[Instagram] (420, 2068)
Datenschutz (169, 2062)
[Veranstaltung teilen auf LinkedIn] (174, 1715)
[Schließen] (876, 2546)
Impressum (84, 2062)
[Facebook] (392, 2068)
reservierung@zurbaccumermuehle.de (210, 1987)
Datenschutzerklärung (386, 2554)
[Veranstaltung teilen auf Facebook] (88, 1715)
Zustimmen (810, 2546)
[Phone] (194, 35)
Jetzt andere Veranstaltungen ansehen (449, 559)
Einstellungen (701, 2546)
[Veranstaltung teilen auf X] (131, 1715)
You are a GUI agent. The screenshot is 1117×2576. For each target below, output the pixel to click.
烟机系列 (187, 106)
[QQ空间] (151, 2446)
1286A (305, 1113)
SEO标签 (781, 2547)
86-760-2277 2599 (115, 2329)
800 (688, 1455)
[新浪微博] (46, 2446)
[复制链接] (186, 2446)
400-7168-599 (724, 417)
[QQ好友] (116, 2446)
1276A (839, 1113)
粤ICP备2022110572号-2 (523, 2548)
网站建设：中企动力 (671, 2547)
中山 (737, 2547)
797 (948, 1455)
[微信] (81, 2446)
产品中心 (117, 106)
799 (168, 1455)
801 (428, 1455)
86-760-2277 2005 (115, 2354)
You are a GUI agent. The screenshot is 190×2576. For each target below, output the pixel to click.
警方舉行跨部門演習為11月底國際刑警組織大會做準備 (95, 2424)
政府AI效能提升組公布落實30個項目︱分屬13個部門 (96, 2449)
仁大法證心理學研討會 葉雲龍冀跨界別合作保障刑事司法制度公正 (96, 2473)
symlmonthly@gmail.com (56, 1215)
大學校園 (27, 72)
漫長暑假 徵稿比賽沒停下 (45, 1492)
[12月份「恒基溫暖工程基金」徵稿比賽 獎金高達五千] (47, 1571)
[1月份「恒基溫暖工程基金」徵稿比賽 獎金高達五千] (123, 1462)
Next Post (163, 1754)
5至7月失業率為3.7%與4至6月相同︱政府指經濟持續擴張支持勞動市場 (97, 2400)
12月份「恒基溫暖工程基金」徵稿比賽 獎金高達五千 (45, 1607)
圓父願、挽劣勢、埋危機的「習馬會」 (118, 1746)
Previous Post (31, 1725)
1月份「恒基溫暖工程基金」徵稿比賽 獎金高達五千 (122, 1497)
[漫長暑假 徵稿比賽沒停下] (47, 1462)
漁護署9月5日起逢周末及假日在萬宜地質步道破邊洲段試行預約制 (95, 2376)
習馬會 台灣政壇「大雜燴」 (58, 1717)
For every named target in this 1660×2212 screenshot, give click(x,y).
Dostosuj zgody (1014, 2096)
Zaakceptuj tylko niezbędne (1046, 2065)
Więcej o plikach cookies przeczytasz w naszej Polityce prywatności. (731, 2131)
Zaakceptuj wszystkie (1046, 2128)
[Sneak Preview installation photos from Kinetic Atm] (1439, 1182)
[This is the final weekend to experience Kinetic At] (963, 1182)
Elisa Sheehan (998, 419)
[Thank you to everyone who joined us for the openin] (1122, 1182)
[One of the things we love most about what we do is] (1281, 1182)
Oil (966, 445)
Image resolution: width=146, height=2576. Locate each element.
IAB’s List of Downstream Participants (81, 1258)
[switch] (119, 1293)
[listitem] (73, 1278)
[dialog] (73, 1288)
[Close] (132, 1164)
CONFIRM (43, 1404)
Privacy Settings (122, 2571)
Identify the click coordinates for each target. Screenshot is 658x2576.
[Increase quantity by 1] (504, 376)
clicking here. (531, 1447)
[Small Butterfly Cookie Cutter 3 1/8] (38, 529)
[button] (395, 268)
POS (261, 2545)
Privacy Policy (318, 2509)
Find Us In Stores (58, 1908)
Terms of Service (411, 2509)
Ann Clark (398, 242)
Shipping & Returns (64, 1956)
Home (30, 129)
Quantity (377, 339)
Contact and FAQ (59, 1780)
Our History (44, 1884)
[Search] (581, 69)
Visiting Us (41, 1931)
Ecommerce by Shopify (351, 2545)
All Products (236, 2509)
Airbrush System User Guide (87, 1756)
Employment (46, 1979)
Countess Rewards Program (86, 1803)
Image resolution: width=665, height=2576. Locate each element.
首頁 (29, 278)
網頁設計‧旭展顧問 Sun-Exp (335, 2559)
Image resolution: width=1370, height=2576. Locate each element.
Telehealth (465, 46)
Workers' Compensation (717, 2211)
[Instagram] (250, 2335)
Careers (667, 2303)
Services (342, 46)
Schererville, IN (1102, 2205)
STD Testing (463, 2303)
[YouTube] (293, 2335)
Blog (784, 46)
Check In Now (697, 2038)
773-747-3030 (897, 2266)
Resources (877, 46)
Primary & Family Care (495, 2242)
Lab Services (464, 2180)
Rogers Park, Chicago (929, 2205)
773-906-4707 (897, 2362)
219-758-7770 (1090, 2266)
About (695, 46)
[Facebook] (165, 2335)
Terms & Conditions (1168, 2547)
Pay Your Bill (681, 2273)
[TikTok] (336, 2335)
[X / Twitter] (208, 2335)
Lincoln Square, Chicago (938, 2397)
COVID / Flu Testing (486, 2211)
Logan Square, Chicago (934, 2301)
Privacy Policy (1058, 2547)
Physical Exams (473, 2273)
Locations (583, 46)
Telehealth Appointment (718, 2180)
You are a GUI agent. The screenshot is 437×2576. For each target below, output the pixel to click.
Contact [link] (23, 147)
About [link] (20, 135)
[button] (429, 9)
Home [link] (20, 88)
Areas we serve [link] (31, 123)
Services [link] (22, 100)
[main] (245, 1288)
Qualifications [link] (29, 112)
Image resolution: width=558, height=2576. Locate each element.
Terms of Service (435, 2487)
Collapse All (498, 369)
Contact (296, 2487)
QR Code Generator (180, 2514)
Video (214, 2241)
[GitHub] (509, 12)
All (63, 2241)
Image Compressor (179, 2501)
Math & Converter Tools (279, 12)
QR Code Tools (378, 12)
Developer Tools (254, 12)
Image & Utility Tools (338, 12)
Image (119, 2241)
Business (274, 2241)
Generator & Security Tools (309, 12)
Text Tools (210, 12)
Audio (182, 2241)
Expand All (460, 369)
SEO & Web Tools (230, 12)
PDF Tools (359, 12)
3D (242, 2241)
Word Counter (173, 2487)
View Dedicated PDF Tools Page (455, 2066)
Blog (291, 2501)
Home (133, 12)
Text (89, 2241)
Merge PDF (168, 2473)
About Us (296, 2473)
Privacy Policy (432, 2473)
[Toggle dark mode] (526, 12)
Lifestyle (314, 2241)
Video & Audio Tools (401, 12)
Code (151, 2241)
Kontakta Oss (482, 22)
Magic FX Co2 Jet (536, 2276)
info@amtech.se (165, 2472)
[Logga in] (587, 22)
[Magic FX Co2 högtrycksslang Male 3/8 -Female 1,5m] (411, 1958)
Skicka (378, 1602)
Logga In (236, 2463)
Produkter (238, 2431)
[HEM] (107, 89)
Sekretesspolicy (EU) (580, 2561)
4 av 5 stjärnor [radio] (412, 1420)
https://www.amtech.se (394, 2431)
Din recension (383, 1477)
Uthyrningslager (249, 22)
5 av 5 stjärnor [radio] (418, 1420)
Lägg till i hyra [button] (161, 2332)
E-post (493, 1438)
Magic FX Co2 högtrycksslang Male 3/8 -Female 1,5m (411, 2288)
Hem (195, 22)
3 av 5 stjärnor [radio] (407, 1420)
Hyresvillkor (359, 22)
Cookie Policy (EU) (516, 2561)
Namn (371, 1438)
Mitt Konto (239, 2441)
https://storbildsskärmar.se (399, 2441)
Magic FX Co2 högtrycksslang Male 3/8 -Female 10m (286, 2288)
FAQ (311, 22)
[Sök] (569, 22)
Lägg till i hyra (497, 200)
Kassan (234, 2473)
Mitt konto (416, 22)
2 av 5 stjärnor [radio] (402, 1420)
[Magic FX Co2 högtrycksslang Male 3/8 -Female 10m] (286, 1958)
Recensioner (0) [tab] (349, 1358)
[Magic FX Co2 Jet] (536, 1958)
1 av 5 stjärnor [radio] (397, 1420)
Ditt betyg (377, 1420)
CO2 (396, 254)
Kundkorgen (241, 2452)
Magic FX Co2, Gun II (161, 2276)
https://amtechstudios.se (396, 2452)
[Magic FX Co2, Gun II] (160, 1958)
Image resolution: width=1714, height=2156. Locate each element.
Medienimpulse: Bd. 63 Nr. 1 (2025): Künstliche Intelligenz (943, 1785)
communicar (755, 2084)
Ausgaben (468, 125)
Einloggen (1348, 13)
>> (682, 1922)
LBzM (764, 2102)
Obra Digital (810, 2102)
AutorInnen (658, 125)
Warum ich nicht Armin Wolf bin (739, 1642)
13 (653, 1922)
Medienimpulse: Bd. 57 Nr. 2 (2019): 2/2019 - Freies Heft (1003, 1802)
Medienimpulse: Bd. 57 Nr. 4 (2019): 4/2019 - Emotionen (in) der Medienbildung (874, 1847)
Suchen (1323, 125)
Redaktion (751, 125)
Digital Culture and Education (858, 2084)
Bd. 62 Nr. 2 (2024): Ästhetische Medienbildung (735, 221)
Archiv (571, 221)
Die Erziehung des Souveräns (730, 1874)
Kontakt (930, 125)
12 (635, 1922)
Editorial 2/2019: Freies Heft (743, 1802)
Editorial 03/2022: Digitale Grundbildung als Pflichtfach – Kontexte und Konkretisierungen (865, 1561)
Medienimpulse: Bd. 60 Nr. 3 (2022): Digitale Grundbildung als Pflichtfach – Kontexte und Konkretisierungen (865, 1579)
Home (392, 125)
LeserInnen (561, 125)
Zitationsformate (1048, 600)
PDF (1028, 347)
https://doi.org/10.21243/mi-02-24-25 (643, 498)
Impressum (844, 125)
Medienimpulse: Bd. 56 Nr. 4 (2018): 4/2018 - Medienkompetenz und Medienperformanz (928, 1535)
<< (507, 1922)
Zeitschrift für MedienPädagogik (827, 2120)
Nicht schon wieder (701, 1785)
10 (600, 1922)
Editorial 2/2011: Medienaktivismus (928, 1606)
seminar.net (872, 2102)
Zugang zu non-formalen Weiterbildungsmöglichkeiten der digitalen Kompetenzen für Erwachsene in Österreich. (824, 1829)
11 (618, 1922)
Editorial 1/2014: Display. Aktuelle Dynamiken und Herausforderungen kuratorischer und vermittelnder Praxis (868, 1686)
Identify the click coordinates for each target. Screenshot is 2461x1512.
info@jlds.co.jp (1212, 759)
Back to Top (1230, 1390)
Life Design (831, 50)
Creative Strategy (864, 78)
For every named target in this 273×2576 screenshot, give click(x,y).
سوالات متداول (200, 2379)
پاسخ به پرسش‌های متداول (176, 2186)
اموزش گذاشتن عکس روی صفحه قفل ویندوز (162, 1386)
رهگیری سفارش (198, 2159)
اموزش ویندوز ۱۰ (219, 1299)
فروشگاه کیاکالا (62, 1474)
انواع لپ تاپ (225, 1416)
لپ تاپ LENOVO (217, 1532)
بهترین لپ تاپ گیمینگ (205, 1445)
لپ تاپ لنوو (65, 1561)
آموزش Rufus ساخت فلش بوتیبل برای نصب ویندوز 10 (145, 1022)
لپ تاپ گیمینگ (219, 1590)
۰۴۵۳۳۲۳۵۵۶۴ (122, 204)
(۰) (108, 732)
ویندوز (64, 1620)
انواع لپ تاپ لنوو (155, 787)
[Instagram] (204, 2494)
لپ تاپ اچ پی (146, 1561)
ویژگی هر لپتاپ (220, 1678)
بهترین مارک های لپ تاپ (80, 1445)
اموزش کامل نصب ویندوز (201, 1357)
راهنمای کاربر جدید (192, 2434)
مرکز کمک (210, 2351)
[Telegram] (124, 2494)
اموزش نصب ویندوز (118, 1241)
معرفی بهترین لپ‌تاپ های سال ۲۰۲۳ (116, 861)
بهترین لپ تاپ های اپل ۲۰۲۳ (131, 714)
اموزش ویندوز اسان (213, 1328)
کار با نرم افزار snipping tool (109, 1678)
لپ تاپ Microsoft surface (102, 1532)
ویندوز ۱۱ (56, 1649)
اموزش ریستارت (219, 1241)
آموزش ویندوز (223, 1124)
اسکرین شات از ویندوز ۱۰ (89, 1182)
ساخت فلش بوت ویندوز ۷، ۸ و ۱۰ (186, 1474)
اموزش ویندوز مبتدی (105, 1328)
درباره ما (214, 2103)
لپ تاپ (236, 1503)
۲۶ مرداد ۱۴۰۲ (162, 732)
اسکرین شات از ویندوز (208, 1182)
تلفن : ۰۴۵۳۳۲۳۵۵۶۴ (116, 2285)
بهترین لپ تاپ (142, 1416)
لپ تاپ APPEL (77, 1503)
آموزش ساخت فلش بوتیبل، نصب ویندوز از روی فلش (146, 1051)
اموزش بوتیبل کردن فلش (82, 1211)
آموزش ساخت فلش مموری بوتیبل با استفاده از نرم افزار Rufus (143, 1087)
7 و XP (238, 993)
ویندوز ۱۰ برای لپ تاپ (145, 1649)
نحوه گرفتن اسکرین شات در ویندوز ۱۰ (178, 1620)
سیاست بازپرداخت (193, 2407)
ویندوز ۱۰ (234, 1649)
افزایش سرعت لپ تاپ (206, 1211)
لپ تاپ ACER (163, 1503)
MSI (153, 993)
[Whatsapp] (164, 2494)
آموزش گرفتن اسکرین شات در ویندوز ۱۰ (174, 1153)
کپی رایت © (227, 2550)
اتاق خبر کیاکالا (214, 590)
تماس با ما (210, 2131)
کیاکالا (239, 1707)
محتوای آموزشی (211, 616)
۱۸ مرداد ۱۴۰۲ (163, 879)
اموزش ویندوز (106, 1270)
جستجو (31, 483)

________

What you should do » Where in the records above does the word "Square" appear? Copy each line that holds it.

The answer »
Lincoln Square, Chicago (938, 2397)
Logan Square, Chicago (934, 2301)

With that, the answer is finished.